Real Food Blog » How Michael Pollan Has Missed The Boat

How Michael Pollan Has Missed The Boat

March 20th, 2011

Eat real food. Eat a lot. Mostly local.

If you could encapsulate what you believe about food in three statements of three words or less, what would it be?

I’m prompted to ask this question for two reasons:  1) It’s fun and 2) Michael Pollan is wrong!

That’s right, I said it.  Michael Pollan got me thinking about this because everyone seems to love and quote his mini-tidbits of nutritional wisdom.   They’re becoming so commonly quoted that most people are unaware they stem from his writings.  Here’s a few you’ve probably heard:

“Don’t eat anything your great grandmother wouldn’t recognize as food.”

“Avoid food products that make health claims.”

“Shop the perimeters of the supermarket and stay out of the middle aisles.”

I love them and quote them myself all the time!  And here’s probably the most popular one of all:

“Eat Food.  Not a lot. Mostly plants.”

Sounds good, right?

Truth be told…I hate it.   And I’m not the only one.

Thousands of people are waking up to our escalating health epidemics in this country.   And the further we get from the source of the problem, the more the truth becomes clear.   Vegetarians say it’s meat.  Vegans say it’s all animal products including eggs and milk.  Doctors and dietitians say it’s saturated fat and cholesterol.   Fitness experts say it’s lack of exercise.  Basically, everyone says it’s some combination of those things.  But the real reason is none of the above.

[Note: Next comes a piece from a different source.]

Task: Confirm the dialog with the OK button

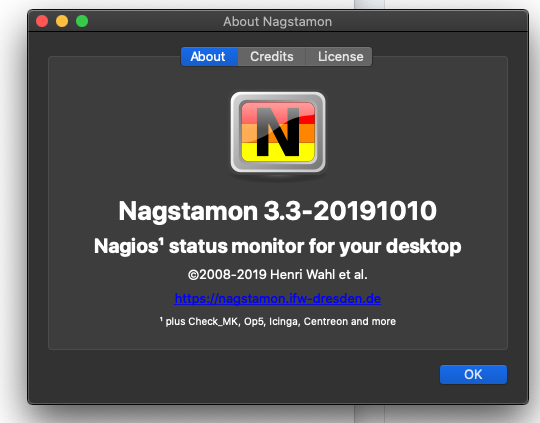Action: tap(473, 374)
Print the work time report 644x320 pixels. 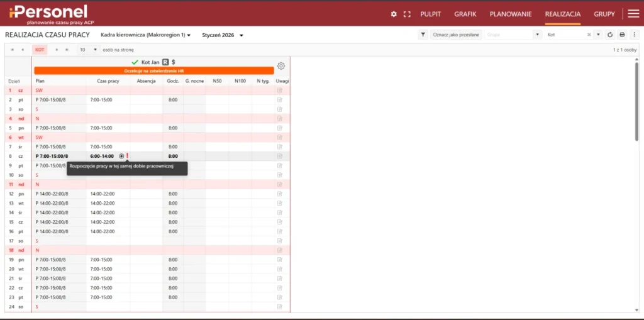pos(622,35)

Don’t get me wrong.  I love Michael Pollan as much as the next real food enthusiast.  His book, Omnivore’s Dilemma, is the Silent Spring of this generation.  It raised the red flag on industrialized agriculture and it made us look harder than ever at where our food is coming from.  In so doing he has given a voice to small farms, to sustainably grown food and to everything that is good and noble and important about our food system.

His follow up to that book, In Defense of Food, condensed the message in Omnivore’s Dilemma into a more direct look at the controversial events and studies that led to our modern-day ideas about nutrition, which he wryly calls “nutritionism.”   Pollan cleverly describes the inherently flawed nature of all nutritional studies, especially those that have led to the lipid hypothesis, the theory that fat causes disease.   He attacks the forty-year government-pharmaceutical-medical-promoted war on fat, which he correctly points out has done nothing to improve our collective health.  Pollan blows apart the lipid hypothesis with sheer venom and wit:

What the Soviet Union was to the ideology of Marxism, the Low-Fat Campaign is to the ideology of nutritionism–its supreme test and, as is now coming clear, its most abject failure.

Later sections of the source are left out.